Saved data entries:
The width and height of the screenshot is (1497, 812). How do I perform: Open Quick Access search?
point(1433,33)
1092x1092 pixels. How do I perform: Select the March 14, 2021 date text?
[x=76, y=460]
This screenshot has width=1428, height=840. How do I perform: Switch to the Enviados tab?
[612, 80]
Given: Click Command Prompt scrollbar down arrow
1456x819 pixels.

| Task instructions |
A full, exact copy of the entries is the required answer.

| Answer to this task |
The width and height of the screenshot is (1497, 812). How do I perform: Open Quick Access search?
point(1433,33)
1092x1092 pixels. How do I perform: Select the March 14, 2021 date text?
[x=76, y=460]
This screenshot has width=1428, height=840. How do I perform: Switch to the Enviados tab?
[612, 80]
Given: Click Command Prompt scrollbar down arrow
1456x819 pixels.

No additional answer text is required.